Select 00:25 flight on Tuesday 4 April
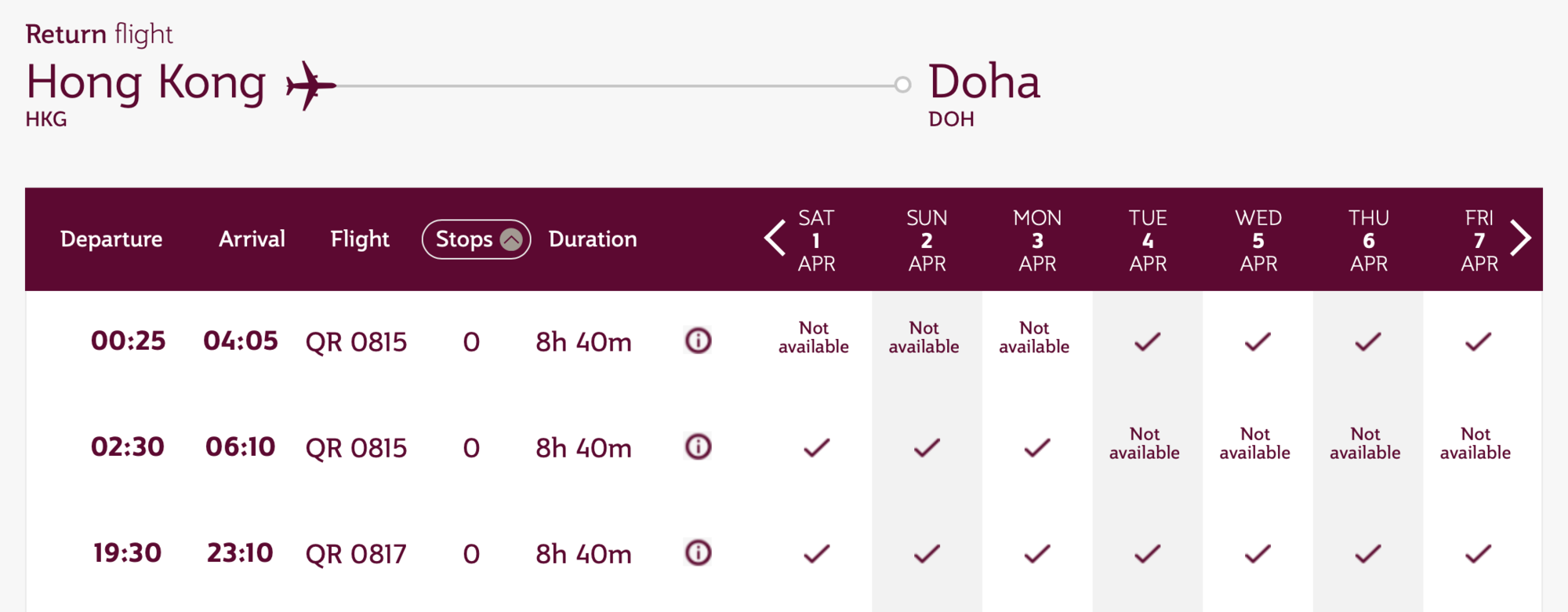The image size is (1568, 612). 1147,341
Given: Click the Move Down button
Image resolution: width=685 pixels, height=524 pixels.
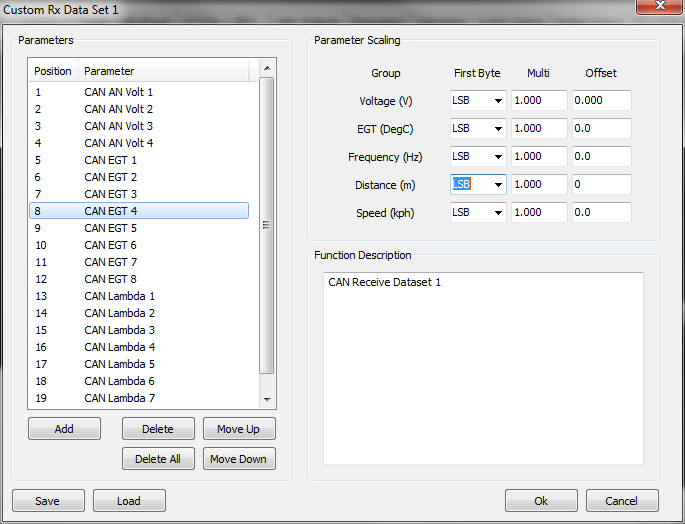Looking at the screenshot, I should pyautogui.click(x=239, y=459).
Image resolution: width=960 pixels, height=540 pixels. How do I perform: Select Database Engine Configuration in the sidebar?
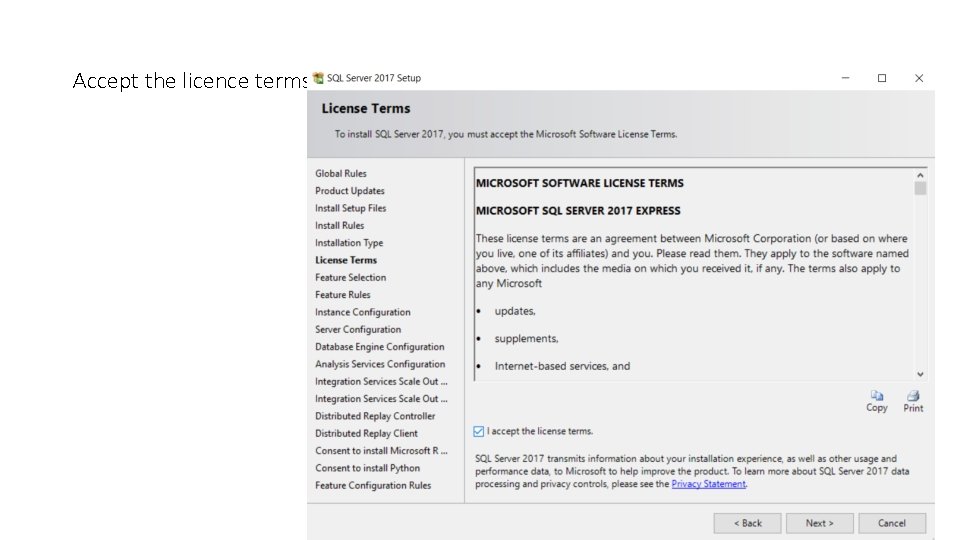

TO DO
Retype every line of the records above character for character, leaving the pictures out.

SOLUTION FOR THIS EXERCISE
Select 00:25 flight on Tuesday 4 April
The image size is (1568, 612). 1147,341
Given: Click the Move Down button
Image resolution: width=685 pixels, height=524 pixels.
Looking at the screenshot, I should pyautogui.click(x=239, y=459).
Image resolution: width=960 pixels, height=540 pixels. How do I perform: Select Database Engine Configuration in the sidebar?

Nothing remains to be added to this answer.